Source data -
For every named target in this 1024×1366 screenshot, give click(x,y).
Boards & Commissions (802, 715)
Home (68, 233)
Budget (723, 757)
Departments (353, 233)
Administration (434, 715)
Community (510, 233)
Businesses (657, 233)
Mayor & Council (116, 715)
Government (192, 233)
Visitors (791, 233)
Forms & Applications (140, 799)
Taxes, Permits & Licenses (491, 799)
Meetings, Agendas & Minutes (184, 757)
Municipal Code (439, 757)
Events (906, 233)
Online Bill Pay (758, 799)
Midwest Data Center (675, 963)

==

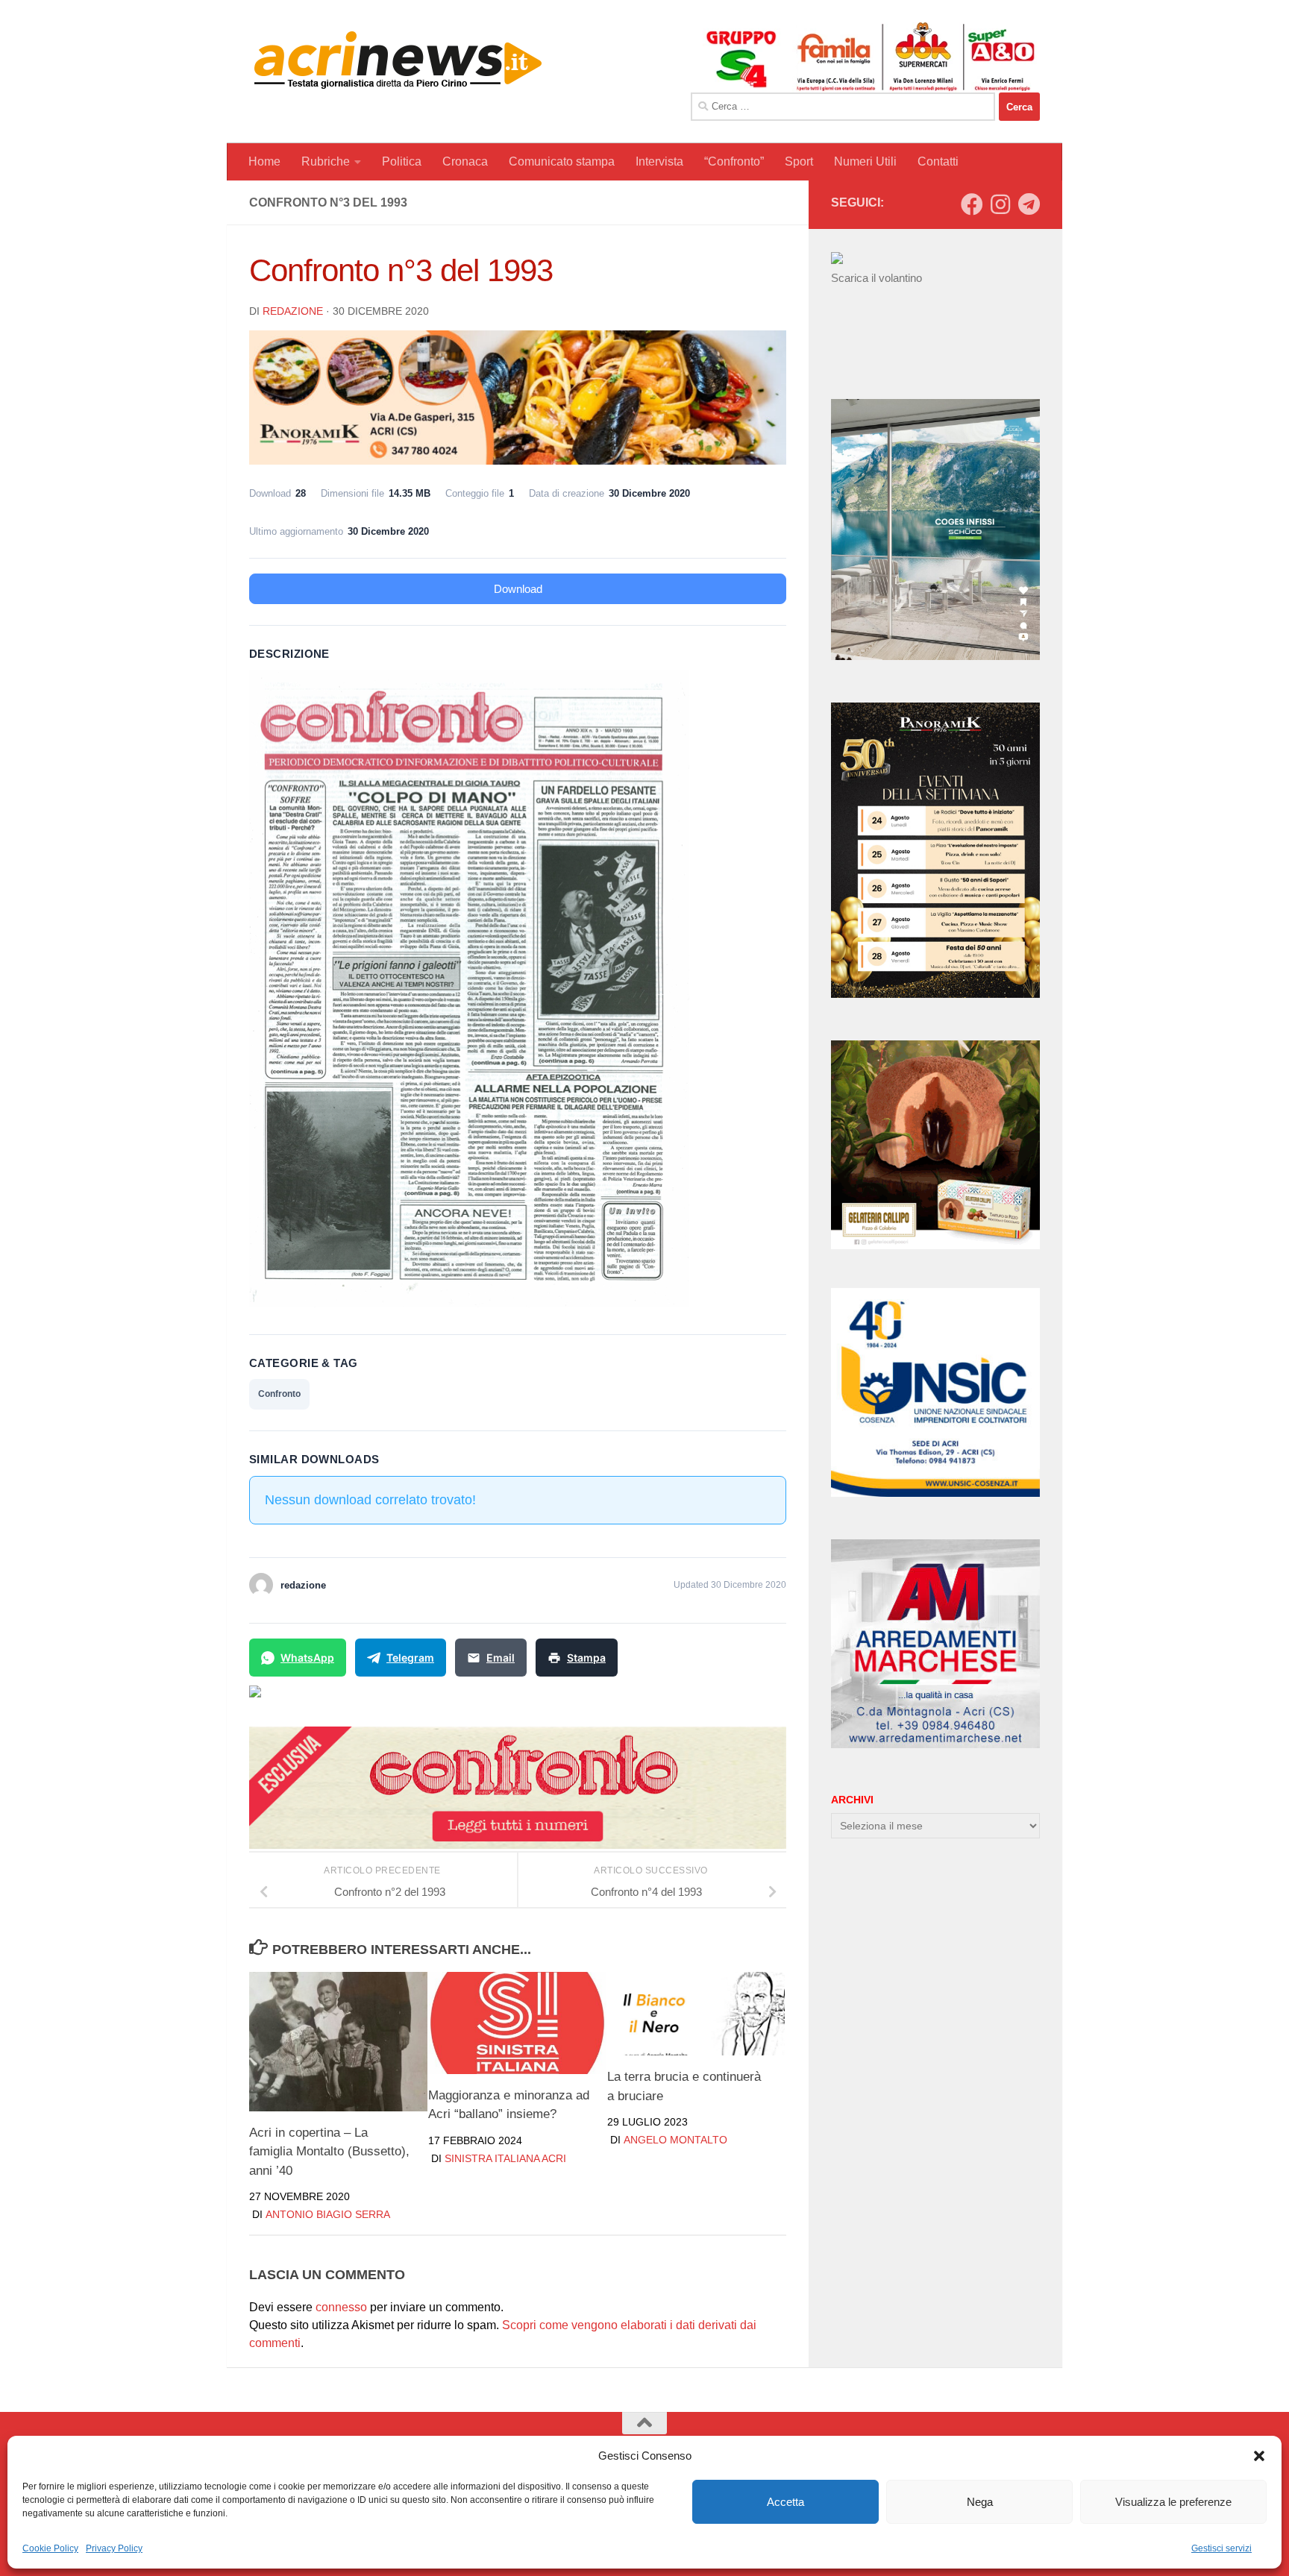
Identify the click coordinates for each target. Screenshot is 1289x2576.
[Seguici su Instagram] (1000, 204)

Requirement -
For the material above, reproduce exactly the lines from the line with "Meetings, Agendas & Minutes (184, 757)" to the line with "Midwest Data Center (675, 963)", inclusive, and exclude all others.

Output of the exercise -
Meetings, Agendas & Minutes (184, 757)
Municipal Code (439, 757)
Events (906, 233)
Online Bill Pay (758, 799)
Midwest Data Center (675, 963)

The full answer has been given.